Since January 2020, the COVID-19 pandemic has been reshaping human society in ways we could scarcely have imagined, a challenge to which science has responded with an efficiency and speed that has astonished the world. While 2020 saw the rapid development of the first vaccines against the new coronavirus, it was in 2021 that vaccination campaigns were rolled out and the main winners in the race against the virus emerged: RNA vaccines, developed by Pfizer-BioNTech and Moderna-NIH, have been shown to offer strong and consistent protection against the most severe symptoms and mortality. There are indications that the level of neutralising antibodies may decline over months, although the effect on protection remains to be determined. In any case, booster shots appear to provide people with sufficient immunity. However, there is still concern about the low level of access to vaccines in much of the developing world.

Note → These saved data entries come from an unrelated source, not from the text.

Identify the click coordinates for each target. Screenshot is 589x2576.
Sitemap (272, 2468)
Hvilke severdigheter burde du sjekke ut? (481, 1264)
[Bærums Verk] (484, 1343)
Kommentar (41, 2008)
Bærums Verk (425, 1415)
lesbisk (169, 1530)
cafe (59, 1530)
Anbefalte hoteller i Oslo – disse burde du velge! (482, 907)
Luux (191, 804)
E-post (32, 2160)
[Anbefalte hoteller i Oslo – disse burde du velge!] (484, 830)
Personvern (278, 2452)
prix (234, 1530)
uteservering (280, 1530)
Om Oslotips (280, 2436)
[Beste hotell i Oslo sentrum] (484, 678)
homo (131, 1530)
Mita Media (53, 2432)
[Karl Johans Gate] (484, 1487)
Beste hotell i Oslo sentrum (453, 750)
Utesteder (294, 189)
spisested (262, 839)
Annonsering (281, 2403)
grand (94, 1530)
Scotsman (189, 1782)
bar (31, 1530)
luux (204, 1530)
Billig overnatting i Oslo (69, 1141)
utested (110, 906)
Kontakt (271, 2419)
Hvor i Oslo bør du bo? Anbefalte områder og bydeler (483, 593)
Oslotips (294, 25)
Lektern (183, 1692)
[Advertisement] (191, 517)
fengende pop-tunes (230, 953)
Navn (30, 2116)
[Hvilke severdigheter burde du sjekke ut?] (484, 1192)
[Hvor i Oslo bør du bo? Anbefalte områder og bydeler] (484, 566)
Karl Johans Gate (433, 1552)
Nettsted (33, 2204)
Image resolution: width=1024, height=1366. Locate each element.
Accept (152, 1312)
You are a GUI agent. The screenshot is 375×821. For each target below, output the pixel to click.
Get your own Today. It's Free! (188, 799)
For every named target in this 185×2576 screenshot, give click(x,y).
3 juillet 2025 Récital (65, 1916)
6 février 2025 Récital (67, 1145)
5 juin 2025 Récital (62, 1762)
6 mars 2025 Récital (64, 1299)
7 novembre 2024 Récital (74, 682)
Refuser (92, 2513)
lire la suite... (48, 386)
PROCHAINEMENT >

BBVA-OpenMind-Yanes-Top ciencia 2021 - 1
The most relevant scientific milestone of the year has been the massive vaccination against COVID-19 in record time. Image: Wikimedia

…But the virus finds its way in

Thousands of variations in the genome have been found in the sequencing of the circulating SARS-CoV-2 virus, but over the course of 2021 certain variants have successively spread, characterised as either of concern or of interest. Among those of interest are Lambda and Mu, while the variants of concern include Alpha, Beta, Gamma, Delta and Omicron. Delta became so widespread that it almost completely replaced earlier lineages. And while current data support its increased infectivity and severity of symptoms, it does not appear to escape the reach of the vaccines. However, the more recent Omicron variant, which has accumulated 50 or so mutations, has sparked a wave of panic because of its ease of transmission, the possibility of reinfection and of lower vaccine efficacy, although its symptoms may be milder. Fortunately, RNA vaccines can be rapidly updated to respond to new variants.

A lukewarm climate summit

From 31 October to 12 November, the 26th United Nations Climate Change Conference, or COP26, was held in Glasgow (UK). The meeting was an important juncture in terms of deepening the commitment of countries to meet the goals set in 2015 by the Paris agreement to limit the rise in global temperature to below 2 °C. However, experts expressed doubts about the commitments to be made by nations. At the end of COP26, there were mixed reactions, but generally unfavourable assessments, with youth leader Greta Thunberg summing up the outcome as follows: “Blah, blah, blah.” The deal calls for further emission reductions—45% by 2030 compared to 2010—progress monitoring and support for developing countries, but more ambitious pledges are missing, as current commitments will result in a 2.4°C increase. Meanwhile, the Intergovernmental Panel on Climate Change (IPCC), ahead of its forthcoming sixth assessment report, warned that the planet is facing more frequent extreme weather events.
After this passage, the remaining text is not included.